◆ **INSTRUCTIONS TO FOLLOW**
Each line of the data below from the one holding "You are a computer-use" to the one holding "Instruction: Close the event preview pane", inclusive, is to be reproduced exactly; no other line belongs in the answer.

◆ **DATA RECORDS**
━━━━━━━━━━

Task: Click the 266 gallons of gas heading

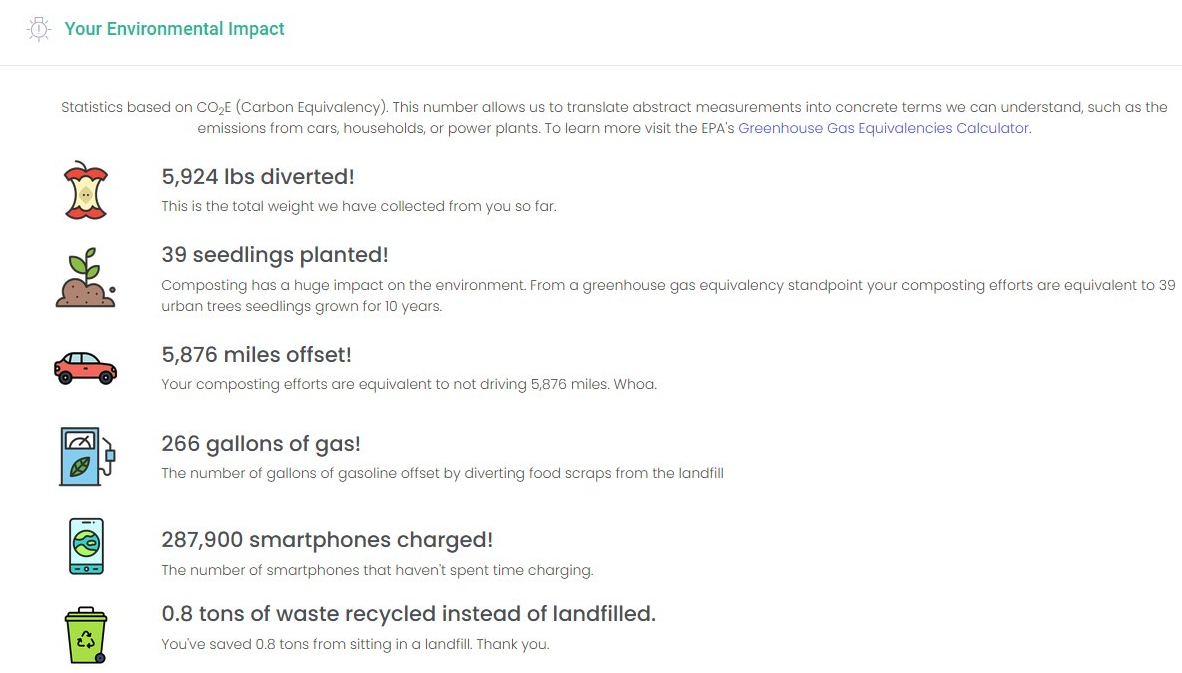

━━━━━━━━━━

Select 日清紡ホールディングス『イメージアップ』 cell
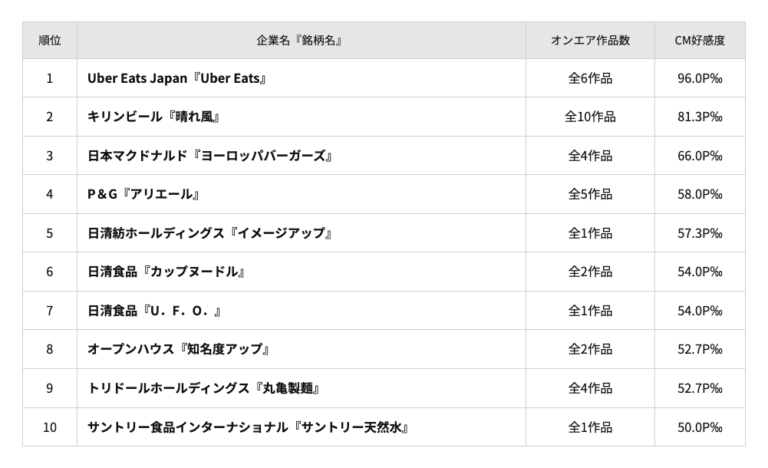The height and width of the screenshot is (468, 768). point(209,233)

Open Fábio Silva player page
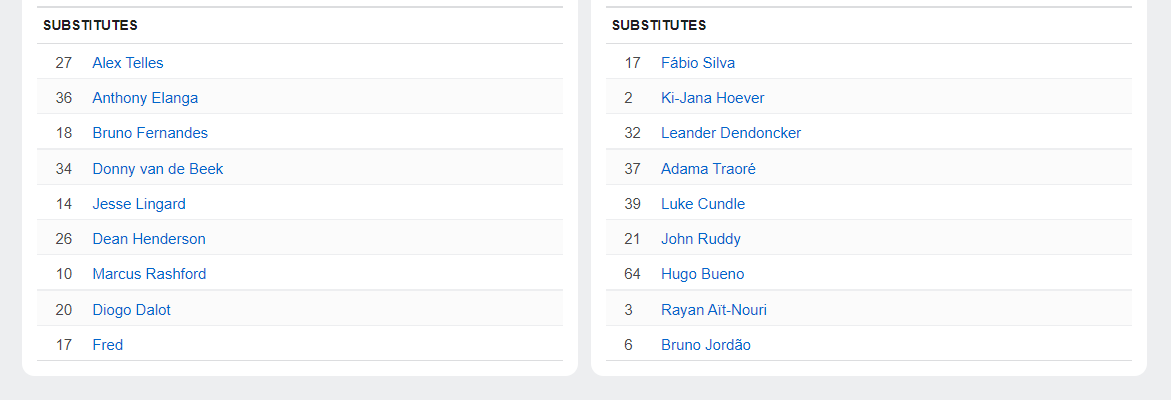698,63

━━━━━━━━━━

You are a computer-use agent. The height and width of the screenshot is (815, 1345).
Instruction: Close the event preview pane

━━━━━━━━━━

◆ **ANSWER BOX**
You are a computer-use agent. The height and width of the screenshot is (815, 1345).
Instruction: Close the event preview pane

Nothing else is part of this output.